**GIVEN REQUEST**.
Please copy out the records below word for word, from their start up to and including the line containing "point(234,144)". Leave the pictures out of your copy.

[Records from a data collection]
============================================================

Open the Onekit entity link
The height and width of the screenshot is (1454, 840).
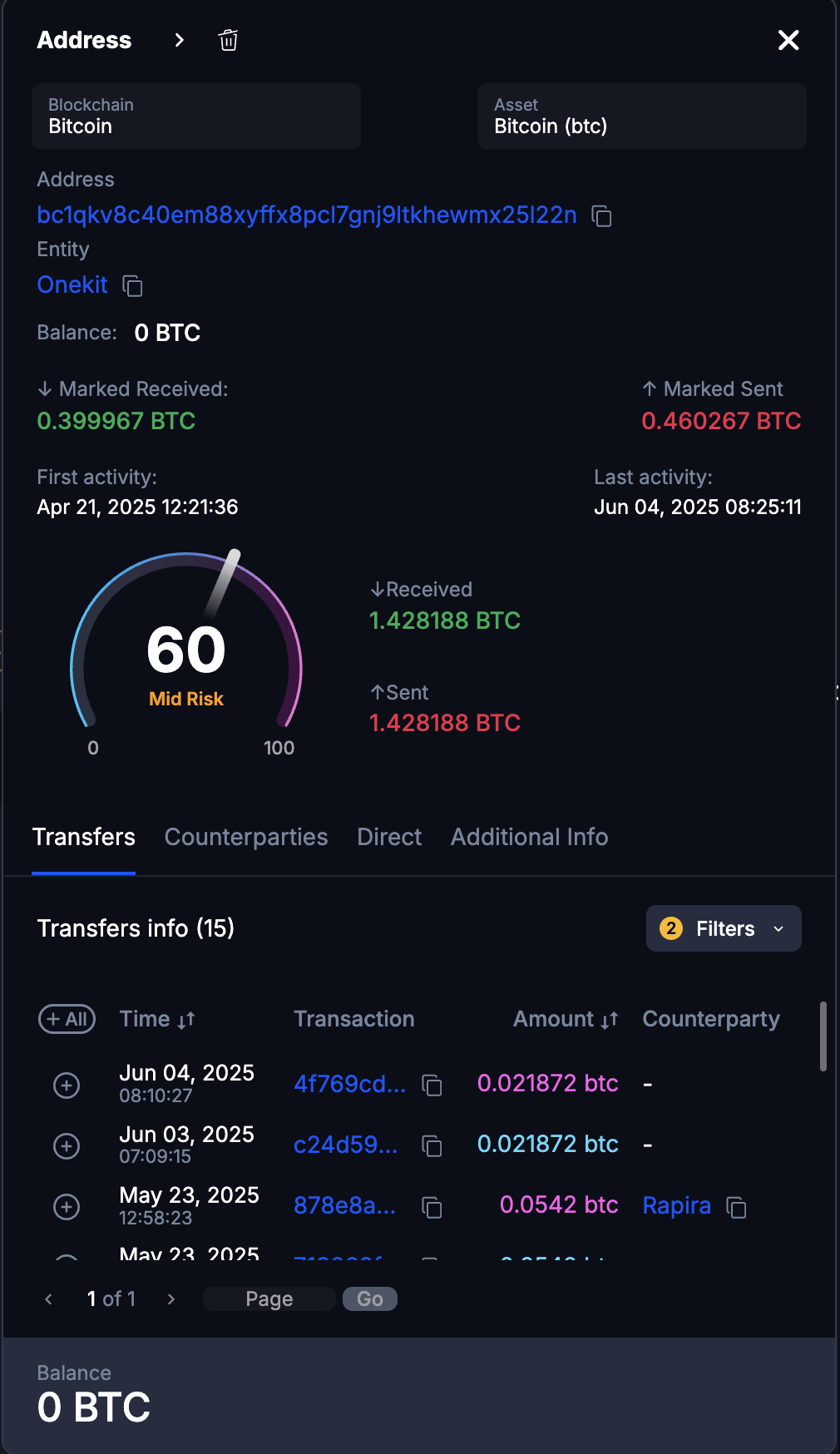pyautogui.click(x=72, y=284)
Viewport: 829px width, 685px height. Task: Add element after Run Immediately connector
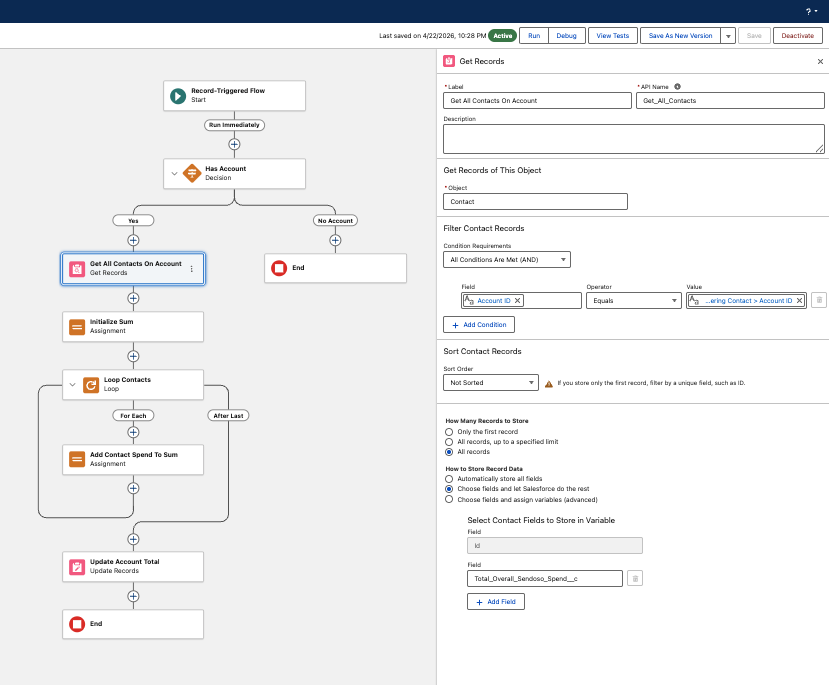point(234,144)
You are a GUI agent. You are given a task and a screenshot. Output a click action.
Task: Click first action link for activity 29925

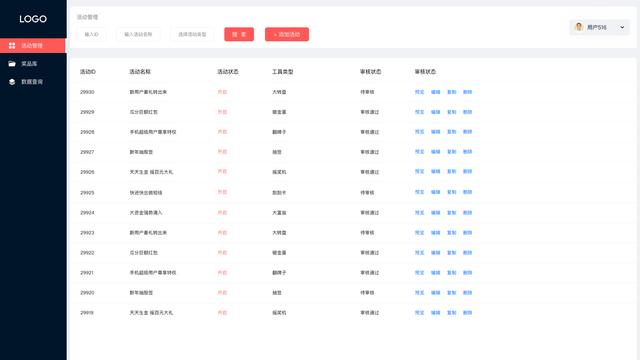[420, 192]
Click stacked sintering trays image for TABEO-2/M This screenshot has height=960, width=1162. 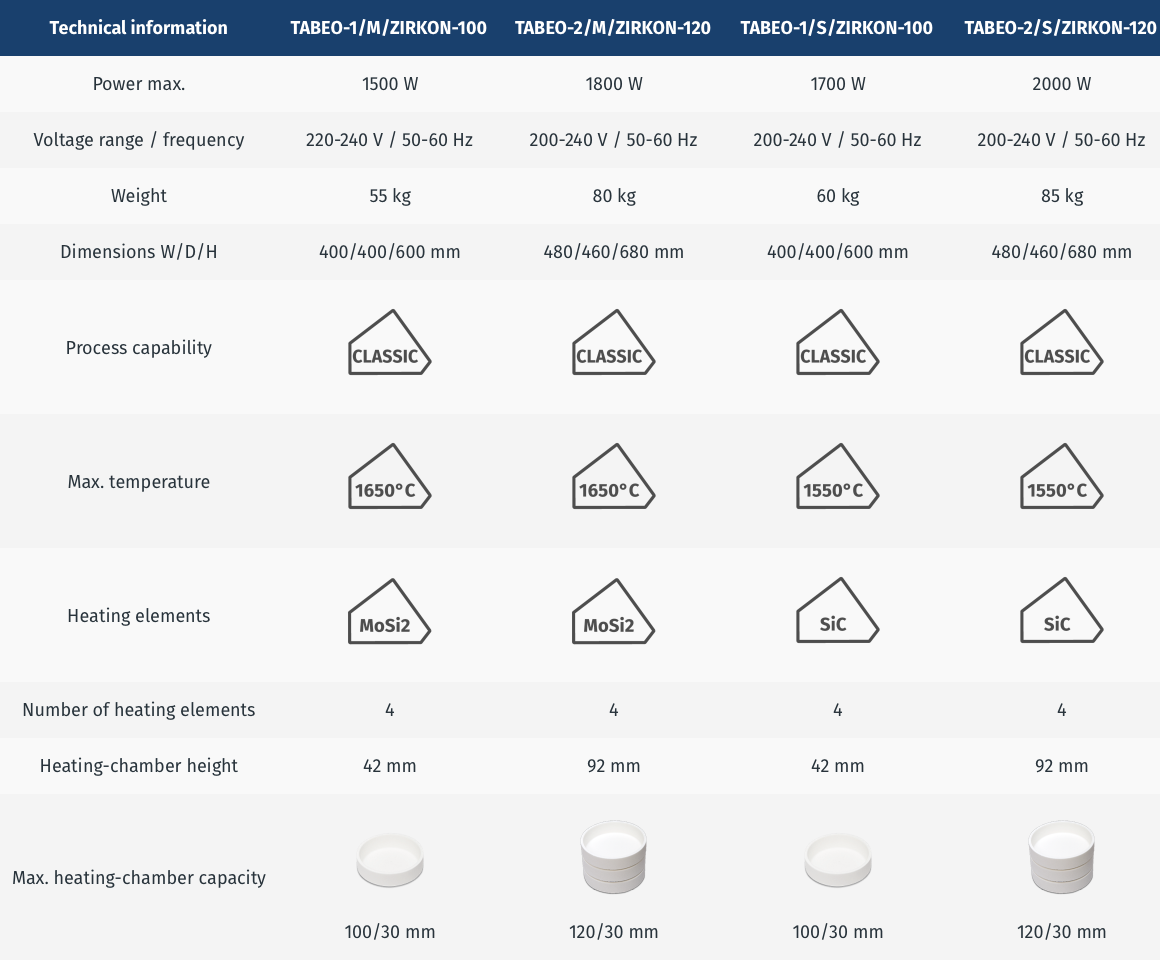[613, 856]
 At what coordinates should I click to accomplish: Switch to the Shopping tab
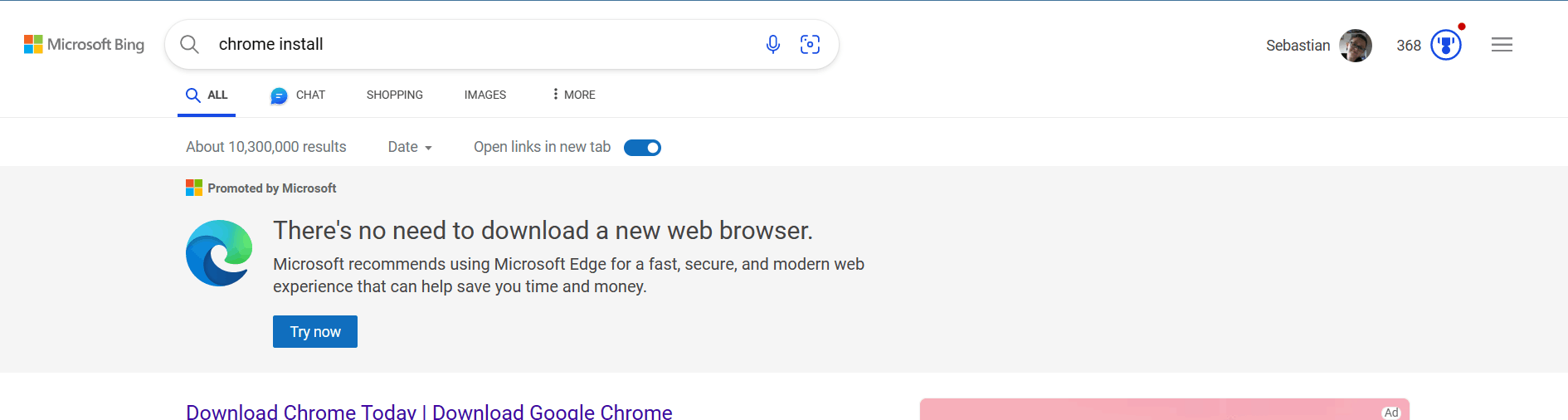click(x=395, y=95)
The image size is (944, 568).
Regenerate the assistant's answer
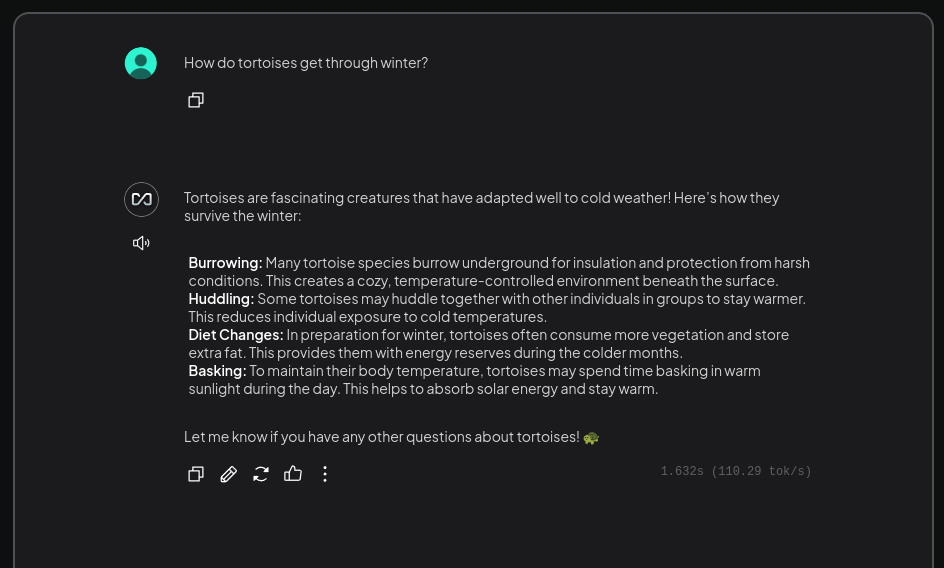click(261, 474)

============================================================

**ANSWER TO THIS PROBLEM**.
Open the Onekit entity link
The height and width of the screenshot is (1454, 840).
pyautogui.click(x=72, y=284)
Viewport: 829px width, 685px height. Task: Add element after Run Immediately connector
point(234,144)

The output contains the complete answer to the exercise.